You will need to prepare and file your "Articles of Organization" and pay the state registration fees to your state's Secretary of State, Division of Corporations. This can be accomplished without hiring a legal advisor, if you choose. In most states, registering an LLC can be submitted on line, but requires mailing the appropriate paperwork to the Secretary of State. Your state's Secretary of State website can be located by searching through any of the major search engines.

LLC's are owned by its' members and can be managed by its' members or by electing a manager at a member's meeting. LLC's that are managed by its' members operate similarly to a partnership. When the members choose to manage the LLC then each member has equal rights in the management of the LLC. Member management is the "default" rule of state law.

At the time the LLC is filing the "Articles of Organization" it will need to choose a "registered agent". The "registered agent" is the contact person for the LLC. The "registered agent" is designated to receive all correspondence for the LLC such as any legal notifications, tax information and notices, and any notices from The Secretary of State and other government agencies. The "registered agent" forwards any correspondence to the LLC. The "registered agent" must provide an address for all correspondence to be sent. The "registered agent" can be a member, the manager or another individual, if so decided by the members, such as a CPA, etc.

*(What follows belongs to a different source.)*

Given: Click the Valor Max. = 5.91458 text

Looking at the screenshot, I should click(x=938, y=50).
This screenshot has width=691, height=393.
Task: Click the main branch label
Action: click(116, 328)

If the LLC is incorporating in a different state such as Delaware and Nevada then the LLC will need to contract with a company that provides "registered agent" services. A qualified "registered agent" services company can be found by searching on the Internet. There are many to choose from.

Once the "Articles of Organization" are filed, the members of the LLC will need to have an organizational meeting and adopt an "operating agreement". The member's certificates are distributed at the organizational meeting. A designated member or the manager should record all transactions in the LLC's ledger.

Disclaimer: The information in this article is meant to serve as general information and is not intended to be relied on for legal purposes, since laws may change, and laws can vary from state to state.